Best Possible Score — 1.0, lower values — worse.
Assumptions
The following are the basic assumptions that the linear regression model makes for the dataset to which it is applied:
 Linear relationship : The relationship between response and characteristic variables must be linear. The linearity assumption can be tested using scatterplots. As shown below, the 1st figure represents linearly related variables, where the variables in the 2nd and 3rd figures are likely to be nonlinear. So the first number will give the best predictions using linear regression.
 Little or no multicollinearity. It is assumed that the multicollinearity of the data practically absent. Multicollinearity occurs when features (or explanatory variables) are not independent of each other.
 Little or no autocorrelation: Another assumption is that there is little or no autocorrelation in the data. Autocorrelation occurs when residual errors are independent of each other. You can refer to here for a deeper understanding of this topic.
 Homoscedasticity ... Homoscedasticity describes a situation in which the term error (that is, "noise" or random disruption in the relationship between the independent variables and the dependent variable) is the same for all values of the independent variables. As shown below, Figure 1 has homoscedasticity, while Figure 2 has heteroscedasticity.
When we get to the end of this article, we will discuss some applications of linear regression below.
Applications:
1. Trend lines . A trend line represents the change in some quantitative data over time (eg GDP, oil prices, etc.). These trends usually follow a linear relationship. Hence, linear regression can be applied to predict future values. However, this method suffers from a lack of scientific validity in cases where other potential changes could affect the data.
2. Economics. Linear regression is the predominant empirical tool in economics. For example, it is used to forecast consumption spending, fixed capital investment, inventory investment, purchasing a country’s exports, import spending, demand for liquid assets, demand for labor, and supply of labor.

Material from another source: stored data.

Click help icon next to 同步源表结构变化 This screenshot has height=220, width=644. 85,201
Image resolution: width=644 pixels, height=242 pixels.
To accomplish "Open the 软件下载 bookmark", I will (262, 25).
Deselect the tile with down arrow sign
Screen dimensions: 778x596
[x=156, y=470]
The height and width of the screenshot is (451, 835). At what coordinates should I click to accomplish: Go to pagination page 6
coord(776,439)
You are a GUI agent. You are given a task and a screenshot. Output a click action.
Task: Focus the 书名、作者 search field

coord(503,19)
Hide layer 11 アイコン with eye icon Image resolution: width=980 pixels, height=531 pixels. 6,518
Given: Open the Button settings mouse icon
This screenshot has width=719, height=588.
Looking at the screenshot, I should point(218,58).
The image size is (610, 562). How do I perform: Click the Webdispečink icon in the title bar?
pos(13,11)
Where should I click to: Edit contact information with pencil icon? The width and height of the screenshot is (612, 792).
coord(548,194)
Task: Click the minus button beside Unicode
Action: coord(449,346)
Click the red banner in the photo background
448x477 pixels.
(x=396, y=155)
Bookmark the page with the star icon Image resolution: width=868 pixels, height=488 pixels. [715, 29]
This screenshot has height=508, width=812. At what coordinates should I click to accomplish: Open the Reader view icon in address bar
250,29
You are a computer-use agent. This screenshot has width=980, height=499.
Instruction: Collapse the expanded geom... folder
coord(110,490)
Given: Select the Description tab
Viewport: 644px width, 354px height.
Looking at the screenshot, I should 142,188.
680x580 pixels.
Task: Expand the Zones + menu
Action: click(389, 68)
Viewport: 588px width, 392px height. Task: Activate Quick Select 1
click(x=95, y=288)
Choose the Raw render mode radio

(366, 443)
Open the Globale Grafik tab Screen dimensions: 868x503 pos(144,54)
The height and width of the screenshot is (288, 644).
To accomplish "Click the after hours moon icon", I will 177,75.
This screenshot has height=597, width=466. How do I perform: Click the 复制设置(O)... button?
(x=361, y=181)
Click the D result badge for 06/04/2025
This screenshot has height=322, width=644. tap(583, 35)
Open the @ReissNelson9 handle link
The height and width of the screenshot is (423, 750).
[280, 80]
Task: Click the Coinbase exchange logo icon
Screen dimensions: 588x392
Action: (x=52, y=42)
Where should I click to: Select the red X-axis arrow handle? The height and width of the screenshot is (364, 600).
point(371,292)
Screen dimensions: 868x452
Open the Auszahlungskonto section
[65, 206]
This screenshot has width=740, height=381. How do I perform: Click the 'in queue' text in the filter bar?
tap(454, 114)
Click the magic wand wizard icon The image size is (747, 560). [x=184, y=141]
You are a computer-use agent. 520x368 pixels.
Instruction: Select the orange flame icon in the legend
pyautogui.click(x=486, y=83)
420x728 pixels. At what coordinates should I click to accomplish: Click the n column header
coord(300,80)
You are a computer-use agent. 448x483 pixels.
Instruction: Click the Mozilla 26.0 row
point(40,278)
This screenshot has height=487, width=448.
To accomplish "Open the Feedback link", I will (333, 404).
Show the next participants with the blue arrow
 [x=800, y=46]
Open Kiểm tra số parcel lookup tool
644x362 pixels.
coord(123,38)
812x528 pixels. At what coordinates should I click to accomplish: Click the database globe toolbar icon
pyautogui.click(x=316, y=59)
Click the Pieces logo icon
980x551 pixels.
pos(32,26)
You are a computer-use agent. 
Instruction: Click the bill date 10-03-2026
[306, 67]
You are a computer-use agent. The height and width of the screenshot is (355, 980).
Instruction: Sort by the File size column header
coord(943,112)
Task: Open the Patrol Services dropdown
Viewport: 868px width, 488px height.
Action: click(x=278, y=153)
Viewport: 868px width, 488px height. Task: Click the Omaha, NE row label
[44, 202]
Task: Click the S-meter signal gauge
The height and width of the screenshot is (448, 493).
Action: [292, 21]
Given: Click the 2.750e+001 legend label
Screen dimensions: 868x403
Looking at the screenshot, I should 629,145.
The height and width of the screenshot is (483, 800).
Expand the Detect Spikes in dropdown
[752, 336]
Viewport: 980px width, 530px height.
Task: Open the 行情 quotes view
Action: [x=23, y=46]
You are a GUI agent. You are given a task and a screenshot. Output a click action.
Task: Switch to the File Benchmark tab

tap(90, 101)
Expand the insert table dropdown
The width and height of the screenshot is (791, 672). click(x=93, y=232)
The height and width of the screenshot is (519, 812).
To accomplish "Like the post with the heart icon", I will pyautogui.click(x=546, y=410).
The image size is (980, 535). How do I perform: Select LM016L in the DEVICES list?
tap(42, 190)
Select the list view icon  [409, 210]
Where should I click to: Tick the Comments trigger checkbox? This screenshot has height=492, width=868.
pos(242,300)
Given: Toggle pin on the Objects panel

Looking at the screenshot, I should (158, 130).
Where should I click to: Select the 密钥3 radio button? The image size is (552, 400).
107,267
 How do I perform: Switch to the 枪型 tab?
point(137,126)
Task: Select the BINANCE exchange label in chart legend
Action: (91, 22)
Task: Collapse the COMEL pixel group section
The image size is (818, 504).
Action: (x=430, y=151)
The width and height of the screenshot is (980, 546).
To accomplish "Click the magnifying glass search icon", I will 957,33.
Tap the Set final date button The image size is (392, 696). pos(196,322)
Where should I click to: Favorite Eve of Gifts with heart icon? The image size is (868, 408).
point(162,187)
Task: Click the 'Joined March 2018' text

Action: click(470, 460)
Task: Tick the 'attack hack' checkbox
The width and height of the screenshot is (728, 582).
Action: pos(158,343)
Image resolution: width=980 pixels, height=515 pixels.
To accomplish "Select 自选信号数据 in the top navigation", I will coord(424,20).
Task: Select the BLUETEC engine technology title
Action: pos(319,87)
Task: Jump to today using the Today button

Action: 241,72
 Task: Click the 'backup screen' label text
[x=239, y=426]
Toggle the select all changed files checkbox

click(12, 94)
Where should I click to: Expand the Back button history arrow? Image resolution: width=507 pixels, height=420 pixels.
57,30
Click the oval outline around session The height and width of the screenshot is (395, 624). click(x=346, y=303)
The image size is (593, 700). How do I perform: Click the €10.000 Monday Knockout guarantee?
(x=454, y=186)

3. Finance. The capital price asset model uses linear regression to analyze and quantify systematic investment risks.
4. Biology. Linear regression is used to model causal relationships between parameters in biological systems.
Links:
 https://en.wikipedia.org/wiki/Linear_regression
 https://en.wikipedia.org/wiki/Simple_linear_regression
 http://scikitlearn.org/stable/auto_examples/linear_model/plot_ols.html
 http://www.statisticssolutions.com/assumptionsoflinearregression/
This blog is courtesy of by Nikhil Kumar . If you like Python.Engineering and would like to contribute, you can also write an article using contrib.python.engineering, or email your article to [email protected] See my article appearing on the Python.Engineering homepage and help other geeks.
Please post comments if you find anything wrong or if you would like to share more information on the topic discussed above.